Pearson Cartouche £1649.99

Full carbon fixie

BikeRadar score 4/5

If you want a fixie that handles like a high-quality road bike, look no further. This beautifully-finished carbon machine is surprisingly heavy, though.

Ride & handling: road-like balance & comfort

Of the fixies we’ve tested recently, the Pearson Cartouche is probably the one that will feel most like your summer perch. The geometry is very road-oriented, so much so that it’s quite easy to forget at first that the bike doesn’t have any gears – don’t be surprised to find yourself pushing the levers in vain on your first couple of climbs.

The ride from the excellent frame is firm but not harsh, the handling is spot on, and the riding position is comfortable and not over-long. This is a bike designed for the road, not the track, and has a familiar feel right from the off.

One road bike trait that you don’t want to see replicated in a singlespeed or fixed machine is weight. Pearson claims that the Cartouche weighs in at 16lb for a 56cm. Our frame was bigger but it was nowhere near that light, tipping the scales at a very disappointing 18.3lb without pedals.

There are plenty of 18lb fully-geared carbon bikes around for this kind of money so unless you’ve got a big wad of cash and an already pretty full stable, buying a Cartouche doesn’t seem especially sensible.

That said, maybe it’s aimed at precisely those riders who would reply: “What’s sensible got to do with it?” Those who already have a carbon road bike, some spare cash, and a heart-rules-head attitude to bike buying.

As a posturing tool it probably has few rivals – it’s a very exclusive ride, and a good one to boot.

Without the weight saving that goes with losing your gears, however, the other reasons for stripping them out suddenly seem a lot less compelling.

Frame: great looks with handy details

The Pearson Cartouche is a fine looking beast. The 3K weave carbon frame – handmade in Italy, no less – is certainly a beauty, with some pleasant idiosyncrasies (such as the odd hole in the seatstay bridge) that give it an individual feel.

Pearson has mated the black carbon with high-visibility white decals.

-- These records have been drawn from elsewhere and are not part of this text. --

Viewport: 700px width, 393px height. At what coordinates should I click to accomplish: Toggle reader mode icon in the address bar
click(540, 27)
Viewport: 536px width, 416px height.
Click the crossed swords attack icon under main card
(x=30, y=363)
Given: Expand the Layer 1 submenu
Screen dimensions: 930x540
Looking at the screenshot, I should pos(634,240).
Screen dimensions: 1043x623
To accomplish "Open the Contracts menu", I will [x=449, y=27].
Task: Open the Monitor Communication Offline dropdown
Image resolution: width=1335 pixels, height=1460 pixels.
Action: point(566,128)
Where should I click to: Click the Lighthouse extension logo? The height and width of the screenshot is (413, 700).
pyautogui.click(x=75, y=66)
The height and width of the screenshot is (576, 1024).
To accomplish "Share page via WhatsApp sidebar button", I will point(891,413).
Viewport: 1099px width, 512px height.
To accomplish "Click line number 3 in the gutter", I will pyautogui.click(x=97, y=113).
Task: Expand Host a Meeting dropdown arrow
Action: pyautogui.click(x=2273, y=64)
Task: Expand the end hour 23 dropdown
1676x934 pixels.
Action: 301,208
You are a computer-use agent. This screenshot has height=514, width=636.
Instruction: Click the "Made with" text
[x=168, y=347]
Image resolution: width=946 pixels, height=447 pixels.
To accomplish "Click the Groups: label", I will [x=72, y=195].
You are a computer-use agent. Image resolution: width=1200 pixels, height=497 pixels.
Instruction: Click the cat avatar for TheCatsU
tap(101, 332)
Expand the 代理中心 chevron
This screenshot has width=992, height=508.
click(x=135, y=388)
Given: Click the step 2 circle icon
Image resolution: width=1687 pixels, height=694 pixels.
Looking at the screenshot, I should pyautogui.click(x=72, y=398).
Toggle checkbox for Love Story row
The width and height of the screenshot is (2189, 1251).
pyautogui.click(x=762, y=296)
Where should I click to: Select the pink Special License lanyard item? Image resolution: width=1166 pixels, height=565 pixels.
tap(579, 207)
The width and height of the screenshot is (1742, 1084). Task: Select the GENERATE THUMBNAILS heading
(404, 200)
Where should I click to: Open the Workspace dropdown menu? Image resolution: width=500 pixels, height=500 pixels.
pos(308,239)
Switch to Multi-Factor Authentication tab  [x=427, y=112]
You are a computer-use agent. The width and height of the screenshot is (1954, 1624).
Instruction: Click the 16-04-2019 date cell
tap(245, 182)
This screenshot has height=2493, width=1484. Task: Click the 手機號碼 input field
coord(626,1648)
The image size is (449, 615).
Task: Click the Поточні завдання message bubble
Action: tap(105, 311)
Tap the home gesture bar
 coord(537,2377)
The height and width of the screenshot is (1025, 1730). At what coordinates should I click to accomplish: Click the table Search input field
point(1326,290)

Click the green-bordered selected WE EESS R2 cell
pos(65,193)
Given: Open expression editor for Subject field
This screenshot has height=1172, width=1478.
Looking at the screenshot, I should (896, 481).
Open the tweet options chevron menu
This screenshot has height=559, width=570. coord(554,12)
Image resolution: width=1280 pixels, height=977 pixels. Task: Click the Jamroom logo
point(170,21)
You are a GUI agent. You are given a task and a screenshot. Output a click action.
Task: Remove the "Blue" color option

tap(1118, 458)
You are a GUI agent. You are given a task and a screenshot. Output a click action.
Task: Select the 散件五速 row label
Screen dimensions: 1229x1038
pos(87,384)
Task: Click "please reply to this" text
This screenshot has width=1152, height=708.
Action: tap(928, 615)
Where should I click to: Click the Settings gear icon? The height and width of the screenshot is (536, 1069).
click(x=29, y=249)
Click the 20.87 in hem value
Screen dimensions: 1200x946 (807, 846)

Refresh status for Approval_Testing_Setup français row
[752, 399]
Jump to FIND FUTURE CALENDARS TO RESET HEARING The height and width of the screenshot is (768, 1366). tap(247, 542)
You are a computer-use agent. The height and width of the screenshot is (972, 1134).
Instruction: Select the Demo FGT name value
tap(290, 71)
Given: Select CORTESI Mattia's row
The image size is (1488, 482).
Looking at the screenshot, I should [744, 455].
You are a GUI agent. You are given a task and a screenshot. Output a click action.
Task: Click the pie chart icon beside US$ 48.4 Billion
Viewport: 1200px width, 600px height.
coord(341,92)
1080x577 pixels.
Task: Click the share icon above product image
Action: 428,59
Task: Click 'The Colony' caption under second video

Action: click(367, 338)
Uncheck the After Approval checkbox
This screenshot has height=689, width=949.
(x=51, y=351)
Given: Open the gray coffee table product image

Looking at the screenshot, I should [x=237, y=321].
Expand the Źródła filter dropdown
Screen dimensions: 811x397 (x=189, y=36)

The whole package looks great, but there are some good utilitarian touches too – you get mudguard clearance and rack mounts, as well as bottle bosses, meaning you could easily press the Pearson into service as a (costly) winter workhorse, although you’d probably be loath to subject it to this abuse.

Equipment: good stuff

There’s some good looking finishing kit here: Halo’s budget priced Aerorage wheels (with a flipflop rear), good quality FSA bar, stem and seatpost and a comfy Fizik Arione saddle.

Wheels: on the fhefty side

The Cartouche’s lithe frame and race oriented geometry deserves a svelte lightweight wheelset.

Unfortunately the Aerorage’s are not really that lightweight wheelset – at 980g for the front and 1045g for the rear they are sturdy and strong, and when we tested them back in issue 211 they scored top marks.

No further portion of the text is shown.